## DOCUMENT SOURCE
==========

Le bail de carrière est réglementé par l’article 8 §3 de la loi, ainsi rédigé en ses premières lignes : « Par dérogation à l’article 4, les parties peuvent conclure un bail de carrière. Le bail de carrière est conclu pour une période déterminée égale à la différence entre le moment où le preneur aura atteint l’âge légal de la pension et son âge à la date d’entrée en vigueur du contrat. Cette période déterminée comporte au minimum vingt-sept ans. Au cas où il y a plusieurs preneurs, la période déterminée est calculée sur base de l’âge du copreneur le moins âgé (…) ». C’est donc un bail d’une durée longue d’un minimum de 27 ans mais qui, forcément, peut être bien plus long selon sa date de prise de cours. Sa particularité, à côté de sa durée longue, est qu’il s’arrête « net » lorsque le preneur (ou le plus jeune des preneurs en cas de colocation) atteint l’âge légal de la pension. Cette particularité est à ce point marquée que l’alinéa 3 de l’article 8 §3 prévoit que « Au terme d’un bail de carrière, le bailleur retrouve automatiquement la libre disposition de son bien sans que le preneur ne puisse s’y opposer » et que l’alinéa 4 suivant, lui, proscrit, par mécanisme d’exclusion implicite, toute possibilité de cession privilégiée : « La sous-location et la cession de bail sont possibles conformément aux articles 30, 31, 32, 34 et 34bis sans que la période déterminée ne puisse toutefois être dépassée » .

Droit achevé mais pas forcément expulsé

La nature même du bail de carrière incite donc à y trouver une forme de « désamour » pour le preneur pensionné qui voit son droit au bail achevé, mais en toute connaissance de cause, par le simple fait qu’il atteint un âge particulier. Droit au bail achevé oui, sans toutefois que le preneur se trouve forcément expulsé des biens affermés puisque, à supposer que le bailleur laisse le preneur en possession de ceux-ci à l’atteinte de l’âge légal de la pension, la loi prévoit que le bail de carrière se poursuit tacitement d’année en année. Le bailleur sera ainsi vigilant, si tel est son souhait, à anticiper l’âge légal de la pension du preneur en se manifestant auprès du preneur en bonne et due forme avant que ce dernier n’atteigne l’âge légal de la pension.

Pour ou contre ?

On notera que l’article 3 §3 de la loi sur le bail à ferme indique que le bail de carrière doit être constaté par acte authentique et que l’article 4 §2 de la loi limitant les fermages indique que le fermage relatif à un bail de carrière peut être augmenté de 50 % pour les terres et 25 % pour les bâtiments.

En conclusion, le bail de carrière : un plus ou un moins pour les cultivateurs ? La réponse est nuancée en ce sens que, certes, la durée d’occupation fixe est longue et garantie MAIS la continuité au profit d’un repreneur familial via cession privilégiée, elle, est exclue… Tout engagement suppose donc une mûre réflexion sur les perspectives d’avenir.

==========

## SEGMENT DE DONNÉES

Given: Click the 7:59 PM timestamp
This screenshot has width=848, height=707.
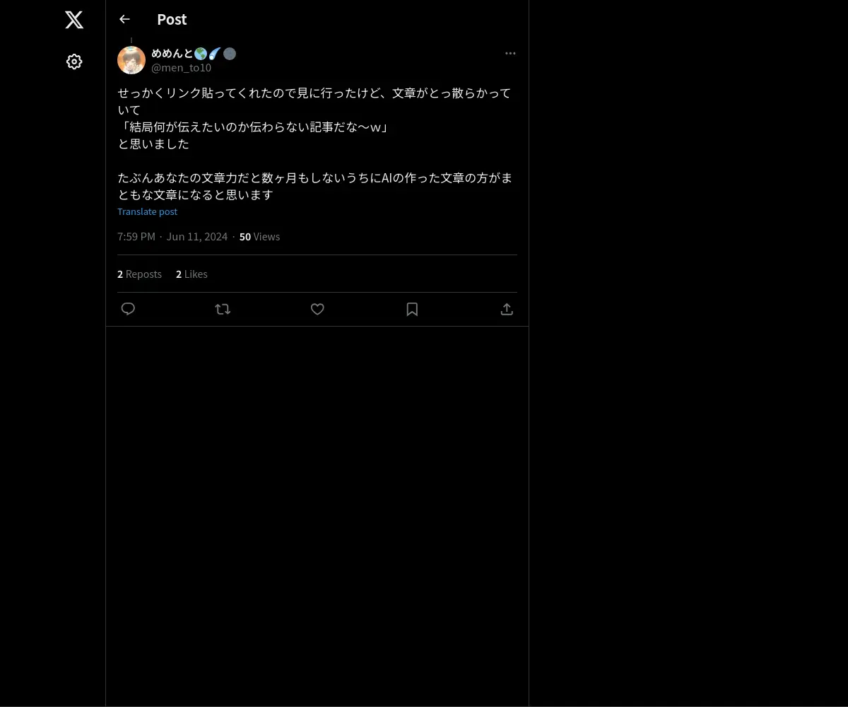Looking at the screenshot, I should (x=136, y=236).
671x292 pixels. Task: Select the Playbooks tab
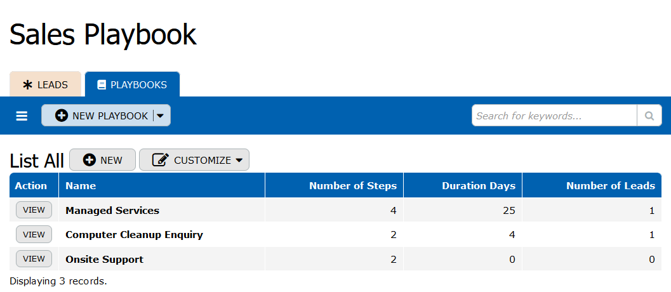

==========

## TÂCHES ET EXERCICES
**a.** Selon le document source, quelle est la durée minimale d'un bail de carrière ?
**b.** Recopiez fidèlement le passage du document source, de « Droit achevé mais » à « Pour ou contre ? ».
Les données n'ont aucun lien avec le document source.

## LES RÉPONSES
**a.** Vingt-sept ans.

**b.**
Droit achevé mais pas forcément expulsé

La nature même du bail de carrière incite donc à y trouver une forme de « désamour » pour le preneur pensionné qui voit son droit au bail achevé, mais en toute connaissance de cause, par le simple fait qu’il atteint un âge particulier. Droit au bail achevé oui, sans toutefois que le preneur se trouve forcément expulsé des biens affermés puisque, à supposer que le bailleur laisse le preneur en possession de ceux-ci à l’atteinte de l’âge légal de la pension, la loi prévoit que le bail de carrière se poursuit tacitement d’année en année. Le bailleur sera ainsi vigilant, si tel est son souhait, à anticiper l’âge légal de la pension du preneur en se manifestant auprès du preneur en bonne et due forme avant que ce dernier n’atteigne l’âge légal de la pension.

Pour ou contre ?